War decks commemorated past conflicts, battles, victories, and leaders—or even helped troops to pass the time or get to know their enemies.
Some of the oldest available war cards show impressive figures from older wars. An 1819 deck printed in Philadelphia depicts Washington, Jefferson, Andrew Jackson, and John Quincy Adams as the kings on the court cards. In 1898, the NY Consolidated Card Company put out a Spanish American War deck (complete with poker chips) to supply troops with playing cards.
In 1898, the NY Consolidated Card Company put out a Spanish American War deck (complete with poker chips) to supply troops with playing cards.
In 1916, just before the US entered World War I, a Montreal company put out six versions of an Allied Armies Deck, featuring the flags of the Allied European countries. The kings and queens were actual monarchs of the time. In 1918, the United States Playing Card Company put out four different decks with card backs that celebrated the Artillery, the Navy, the Air Corps, and the Tank Corps.

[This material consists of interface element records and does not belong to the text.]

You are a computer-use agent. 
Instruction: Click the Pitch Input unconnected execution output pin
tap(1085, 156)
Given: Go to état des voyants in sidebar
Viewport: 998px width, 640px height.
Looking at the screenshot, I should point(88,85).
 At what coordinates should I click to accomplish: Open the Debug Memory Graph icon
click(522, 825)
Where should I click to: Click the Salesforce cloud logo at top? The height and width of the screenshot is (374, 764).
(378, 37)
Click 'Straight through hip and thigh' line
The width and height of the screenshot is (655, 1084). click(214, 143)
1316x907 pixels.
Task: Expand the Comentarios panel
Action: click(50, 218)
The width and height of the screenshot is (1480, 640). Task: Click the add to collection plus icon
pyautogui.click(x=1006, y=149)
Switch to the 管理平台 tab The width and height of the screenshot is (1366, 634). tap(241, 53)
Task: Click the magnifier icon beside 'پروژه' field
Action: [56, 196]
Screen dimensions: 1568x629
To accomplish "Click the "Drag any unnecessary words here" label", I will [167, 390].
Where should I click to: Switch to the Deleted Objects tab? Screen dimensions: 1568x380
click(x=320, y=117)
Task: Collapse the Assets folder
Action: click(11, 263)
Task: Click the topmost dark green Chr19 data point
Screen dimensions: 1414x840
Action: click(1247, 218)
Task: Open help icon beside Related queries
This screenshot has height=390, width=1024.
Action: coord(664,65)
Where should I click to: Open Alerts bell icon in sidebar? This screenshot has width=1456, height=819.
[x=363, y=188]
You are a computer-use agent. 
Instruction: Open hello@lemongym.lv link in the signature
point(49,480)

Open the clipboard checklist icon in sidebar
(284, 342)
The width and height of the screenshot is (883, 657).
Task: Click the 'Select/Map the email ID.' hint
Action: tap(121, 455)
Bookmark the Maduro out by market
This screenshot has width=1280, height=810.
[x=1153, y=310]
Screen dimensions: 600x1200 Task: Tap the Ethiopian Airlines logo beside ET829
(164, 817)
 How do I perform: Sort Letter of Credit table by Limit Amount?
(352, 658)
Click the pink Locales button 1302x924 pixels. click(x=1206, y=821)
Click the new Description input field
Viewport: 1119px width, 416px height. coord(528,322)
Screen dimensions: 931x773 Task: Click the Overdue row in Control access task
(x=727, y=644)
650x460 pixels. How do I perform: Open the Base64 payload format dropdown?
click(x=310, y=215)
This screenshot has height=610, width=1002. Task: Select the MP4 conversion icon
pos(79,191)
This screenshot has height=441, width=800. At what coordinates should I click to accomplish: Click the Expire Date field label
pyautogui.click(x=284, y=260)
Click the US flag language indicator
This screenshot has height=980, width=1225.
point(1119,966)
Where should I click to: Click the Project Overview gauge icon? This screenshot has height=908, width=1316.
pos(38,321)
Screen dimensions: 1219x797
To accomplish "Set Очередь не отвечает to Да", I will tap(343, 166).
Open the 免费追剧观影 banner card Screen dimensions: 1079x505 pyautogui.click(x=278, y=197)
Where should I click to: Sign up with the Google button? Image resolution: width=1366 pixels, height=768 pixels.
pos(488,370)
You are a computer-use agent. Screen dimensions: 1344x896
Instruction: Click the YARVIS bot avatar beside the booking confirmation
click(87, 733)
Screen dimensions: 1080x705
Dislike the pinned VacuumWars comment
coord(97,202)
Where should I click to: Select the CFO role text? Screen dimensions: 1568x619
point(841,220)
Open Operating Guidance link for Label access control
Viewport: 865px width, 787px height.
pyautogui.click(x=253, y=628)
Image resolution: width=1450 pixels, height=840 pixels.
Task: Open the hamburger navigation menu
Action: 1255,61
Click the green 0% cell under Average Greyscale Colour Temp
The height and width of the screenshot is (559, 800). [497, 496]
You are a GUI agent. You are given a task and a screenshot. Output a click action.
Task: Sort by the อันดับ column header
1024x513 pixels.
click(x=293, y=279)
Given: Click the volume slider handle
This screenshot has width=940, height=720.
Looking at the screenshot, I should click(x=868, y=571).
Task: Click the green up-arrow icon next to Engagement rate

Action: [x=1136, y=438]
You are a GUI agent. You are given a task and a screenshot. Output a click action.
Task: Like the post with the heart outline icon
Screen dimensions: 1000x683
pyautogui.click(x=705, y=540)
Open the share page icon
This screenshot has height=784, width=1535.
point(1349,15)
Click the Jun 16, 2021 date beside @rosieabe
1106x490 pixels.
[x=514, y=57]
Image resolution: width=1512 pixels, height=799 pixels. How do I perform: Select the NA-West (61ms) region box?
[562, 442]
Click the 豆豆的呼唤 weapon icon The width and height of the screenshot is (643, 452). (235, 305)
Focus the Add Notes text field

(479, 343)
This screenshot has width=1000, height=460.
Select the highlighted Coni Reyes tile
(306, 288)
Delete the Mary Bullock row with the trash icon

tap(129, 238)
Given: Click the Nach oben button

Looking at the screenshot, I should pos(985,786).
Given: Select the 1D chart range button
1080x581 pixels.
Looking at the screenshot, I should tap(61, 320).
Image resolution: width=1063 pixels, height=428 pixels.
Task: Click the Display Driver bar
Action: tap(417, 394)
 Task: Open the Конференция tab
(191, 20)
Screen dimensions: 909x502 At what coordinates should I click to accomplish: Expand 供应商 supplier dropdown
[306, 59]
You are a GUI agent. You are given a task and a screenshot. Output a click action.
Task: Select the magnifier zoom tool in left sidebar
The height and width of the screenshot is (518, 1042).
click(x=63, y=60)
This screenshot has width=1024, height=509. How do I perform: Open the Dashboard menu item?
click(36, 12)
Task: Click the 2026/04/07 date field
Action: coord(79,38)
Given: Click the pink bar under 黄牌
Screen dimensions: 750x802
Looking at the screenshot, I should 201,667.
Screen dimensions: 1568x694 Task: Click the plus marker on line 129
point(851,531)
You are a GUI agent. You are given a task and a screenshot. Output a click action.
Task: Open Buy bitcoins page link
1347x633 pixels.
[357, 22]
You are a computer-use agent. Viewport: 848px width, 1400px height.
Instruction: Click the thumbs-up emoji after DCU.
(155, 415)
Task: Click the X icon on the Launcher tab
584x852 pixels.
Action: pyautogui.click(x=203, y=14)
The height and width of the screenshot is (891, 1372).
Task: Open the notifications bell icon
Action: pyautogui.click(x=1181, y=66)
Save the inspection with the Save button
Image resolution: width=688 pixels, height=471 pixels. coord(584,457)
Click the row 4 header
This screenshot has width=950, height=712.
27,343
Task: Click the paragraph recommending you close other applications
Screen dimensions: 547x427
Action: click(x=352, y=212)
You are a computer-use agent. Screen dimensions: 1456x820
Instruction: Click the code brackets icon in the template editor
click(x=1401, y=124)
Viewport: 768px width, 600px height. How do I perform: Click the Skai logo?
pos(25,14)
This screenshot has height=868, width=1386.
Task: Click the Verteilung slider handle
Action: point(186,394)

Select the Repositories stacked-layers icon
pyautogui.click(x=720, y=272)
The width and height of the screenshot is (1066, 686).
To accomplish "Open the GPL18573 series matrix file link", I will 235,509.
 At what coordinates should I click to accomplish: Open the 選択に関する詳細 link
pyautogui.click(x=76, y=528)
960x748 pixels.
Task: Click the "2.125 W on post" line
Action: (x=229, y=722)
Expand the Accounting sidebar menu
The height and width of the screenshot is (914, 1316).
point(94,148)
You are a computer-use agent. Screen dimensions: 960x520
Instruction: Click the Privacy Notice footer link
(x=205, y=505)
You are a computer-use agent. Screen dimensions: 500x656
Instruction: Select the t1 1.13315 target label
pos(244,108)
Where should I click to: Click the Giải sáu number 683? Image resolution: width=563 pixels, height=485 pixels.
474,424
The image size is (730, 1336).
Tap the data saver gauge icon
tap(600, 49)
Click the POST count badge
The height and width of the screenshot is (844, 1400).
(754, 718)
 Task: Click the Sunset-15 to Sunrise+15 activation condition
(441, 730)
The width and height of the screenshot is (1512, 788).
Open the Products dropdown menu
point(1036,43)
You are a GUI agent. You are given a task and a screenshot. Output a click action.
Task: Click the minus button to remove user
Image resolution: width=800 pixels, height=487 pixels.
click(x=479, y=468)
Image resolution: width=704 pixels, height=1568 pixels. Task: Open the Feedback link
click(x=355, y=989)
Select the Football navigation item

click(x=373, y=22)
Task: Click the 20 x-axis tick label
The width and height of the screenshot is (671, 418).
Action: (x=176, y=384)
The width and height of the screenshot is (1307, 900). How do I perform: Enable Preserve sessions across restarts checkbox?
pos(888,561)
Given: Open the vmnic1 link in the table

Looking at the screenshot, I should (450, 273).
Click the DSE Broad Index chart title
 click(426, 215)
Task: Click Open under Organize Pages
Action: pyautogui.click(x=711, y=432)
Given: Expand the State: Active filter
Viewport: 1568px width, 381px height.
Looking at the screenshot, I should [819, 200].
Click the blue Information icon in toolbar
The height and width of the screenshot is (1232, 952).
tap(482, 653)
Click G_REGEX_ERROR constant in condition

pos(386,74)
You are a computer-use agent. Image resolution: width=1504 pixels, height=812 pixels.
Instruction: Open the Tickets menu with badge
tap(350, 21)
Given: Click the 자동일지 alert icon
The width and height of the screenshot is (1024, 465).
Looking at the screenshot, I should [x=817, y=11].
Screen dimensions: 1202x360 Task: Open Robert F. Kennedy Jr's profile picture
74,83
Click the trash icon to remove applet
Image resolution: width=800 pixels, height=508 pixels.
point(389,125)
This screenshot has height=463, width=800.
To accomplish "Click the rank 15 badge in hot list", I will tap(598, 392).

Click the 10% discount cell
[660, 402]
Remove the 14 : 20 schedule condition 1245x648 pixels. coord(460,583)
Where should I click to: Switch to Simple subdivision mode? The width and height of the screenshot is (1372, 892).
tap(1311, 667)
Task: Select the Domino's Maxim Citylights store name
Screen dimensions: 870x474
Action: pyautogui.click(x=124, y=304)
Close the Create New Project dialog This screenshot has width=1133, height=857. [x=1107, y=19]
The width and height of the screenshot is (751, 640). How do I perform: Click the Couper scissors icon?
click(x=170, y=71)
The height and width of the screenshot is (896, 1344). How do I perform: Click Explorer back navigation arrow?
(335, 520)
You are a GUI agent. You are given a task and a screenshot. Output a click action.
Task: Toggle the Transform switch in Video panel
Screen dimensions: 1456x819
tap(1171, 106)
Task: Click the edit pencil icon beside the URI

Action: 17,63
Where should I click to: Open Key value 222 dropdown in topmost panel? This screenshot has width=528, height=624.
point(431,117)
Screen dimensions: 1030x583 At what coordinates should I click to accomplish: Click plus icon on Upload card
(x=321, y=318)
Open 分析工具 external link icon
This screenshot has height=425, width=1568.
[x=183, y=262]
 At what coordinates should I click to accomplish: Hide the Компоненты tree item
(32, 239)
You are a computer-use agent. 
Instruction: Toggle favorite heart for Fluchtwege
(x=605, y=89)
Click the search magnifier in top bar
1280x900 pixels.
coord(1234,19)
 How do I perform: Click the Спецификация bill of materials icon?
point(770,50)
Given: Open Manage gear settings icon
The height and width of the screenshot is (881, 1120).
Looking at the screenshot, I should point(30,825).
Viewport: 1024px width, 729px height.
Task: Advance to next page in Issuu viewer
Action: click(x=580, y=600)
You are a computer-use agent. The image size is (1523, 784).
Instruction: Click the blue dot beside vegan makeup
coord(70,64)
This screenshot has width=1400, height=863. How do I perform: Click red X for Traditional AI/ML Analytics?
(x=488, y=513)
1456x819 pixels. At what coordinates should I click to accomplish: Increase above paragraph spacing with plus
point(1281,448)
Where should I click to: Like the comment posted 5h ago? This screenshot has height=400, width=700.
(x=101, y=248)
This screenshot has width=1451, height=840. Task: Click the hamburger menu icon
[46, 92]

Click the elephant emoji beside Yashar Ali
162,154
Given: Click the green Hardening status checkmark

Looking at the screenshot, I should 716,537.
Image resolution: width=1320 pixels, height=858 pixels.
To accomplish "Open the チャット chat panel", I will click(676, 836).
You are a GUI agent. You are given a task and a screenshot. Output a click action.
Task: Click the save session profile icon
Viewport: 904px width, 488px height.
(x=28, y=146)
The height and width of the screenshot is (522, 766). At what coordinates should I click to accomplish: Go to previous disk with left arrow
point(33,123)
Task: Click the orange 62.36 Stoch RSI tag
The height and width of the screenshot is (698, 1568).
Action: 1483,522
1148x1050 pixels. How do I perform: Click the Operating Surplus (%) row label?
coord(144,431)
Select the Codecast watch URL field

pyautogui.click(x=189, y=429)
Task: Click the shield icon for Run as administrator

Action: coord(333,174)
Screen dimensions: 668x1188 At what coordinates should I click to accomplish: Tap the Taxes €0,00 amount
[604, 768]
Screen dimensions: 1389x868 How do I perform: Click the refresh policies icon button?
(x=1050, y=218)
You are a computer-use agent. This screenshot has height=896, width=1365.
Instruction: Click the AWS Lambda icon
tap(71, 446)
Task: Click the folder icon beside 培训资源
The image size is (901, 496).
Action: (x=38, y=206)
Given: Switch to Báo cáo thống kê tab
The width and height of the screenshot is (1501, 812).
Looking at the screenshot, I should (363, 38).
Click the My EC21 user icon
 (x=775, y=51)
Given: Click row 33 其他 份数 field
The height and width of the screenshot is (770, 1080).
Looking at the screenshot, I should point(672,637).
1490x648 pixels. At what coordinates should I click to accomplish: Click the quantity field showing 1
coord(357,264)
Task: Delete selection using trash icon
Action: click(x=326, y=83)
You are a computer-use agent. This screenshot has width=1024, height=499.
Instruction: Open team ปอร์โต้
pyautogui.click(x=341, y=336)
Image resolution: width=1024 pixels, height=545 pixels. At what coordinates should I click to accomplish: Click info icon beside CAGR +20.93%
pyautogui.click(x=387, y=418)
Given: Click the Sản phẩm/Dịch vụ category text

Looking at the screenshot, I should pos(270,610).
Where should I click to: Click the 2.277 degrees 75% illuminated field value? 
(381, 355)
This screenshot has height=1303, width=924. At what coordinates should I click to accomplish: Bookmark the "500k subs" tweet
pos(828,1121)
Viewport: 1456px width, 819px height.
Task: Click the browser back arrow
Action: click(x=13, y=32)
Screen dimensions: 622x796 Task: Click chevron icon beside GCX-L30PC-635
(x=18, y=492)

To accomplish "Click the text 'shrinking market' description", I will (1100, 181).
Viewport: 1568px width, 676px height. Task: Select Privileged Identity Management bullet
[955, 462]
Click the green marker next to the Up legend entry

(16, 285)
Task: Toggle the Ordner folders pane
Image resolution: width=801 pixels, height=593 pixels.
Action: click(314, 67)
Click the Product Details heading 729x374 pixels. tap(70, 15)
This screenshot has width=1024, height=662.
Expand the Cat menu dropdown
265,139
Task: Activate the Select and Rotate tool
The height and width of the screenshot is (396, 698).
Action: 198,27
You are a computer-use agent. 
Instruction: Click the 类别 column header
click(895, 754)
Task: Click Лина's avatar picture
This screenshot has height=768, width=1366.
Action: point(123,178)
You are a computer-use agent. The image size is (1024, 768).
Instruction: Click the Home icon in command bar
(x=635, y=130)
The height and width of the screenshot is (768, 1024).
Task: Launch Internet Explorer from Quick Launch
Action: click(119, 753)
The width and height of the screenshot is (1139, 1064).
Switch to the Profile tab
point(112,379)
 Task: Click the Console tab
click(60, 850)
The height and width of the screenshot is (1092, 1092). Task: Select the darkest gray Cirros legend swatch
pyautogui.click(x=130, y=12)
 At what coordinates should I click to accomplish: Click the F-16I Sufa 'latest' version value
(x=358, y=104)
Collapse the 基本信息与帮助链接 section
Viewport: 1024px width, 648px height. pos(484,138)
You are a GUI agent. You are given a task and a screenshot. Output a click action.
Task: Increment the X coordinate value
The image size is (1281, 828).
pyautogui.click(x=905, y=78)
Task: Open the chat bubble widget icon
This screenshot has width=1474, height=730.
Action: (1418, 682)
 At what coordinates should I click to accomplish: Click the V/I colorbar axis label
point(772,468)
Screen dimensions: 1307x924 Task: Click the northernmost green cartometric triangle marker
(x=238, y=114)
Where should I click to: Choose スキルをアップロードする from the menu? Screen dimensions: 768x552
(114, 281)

One of the more famous decks you may already know about is the Ace of Spades Deck produced by The United States Playing Card Company in 1966—at the request of two lieutenants in the US military. The spades symbol was used as psychological warfare against the Viet Cong, who were highly superstitious of the symbol. In addition to that deck, there’s the famous peel-apart deck for POWs during World War II and the Aircraft Spotters Decks meant to educate the public as well as the military.
The war cards that remain today are some of the most valuable cards a collector can find. It’s their crossover appeal that makes them so expensive; card fans, museums, and military buffs all collect and lovingly hoard them.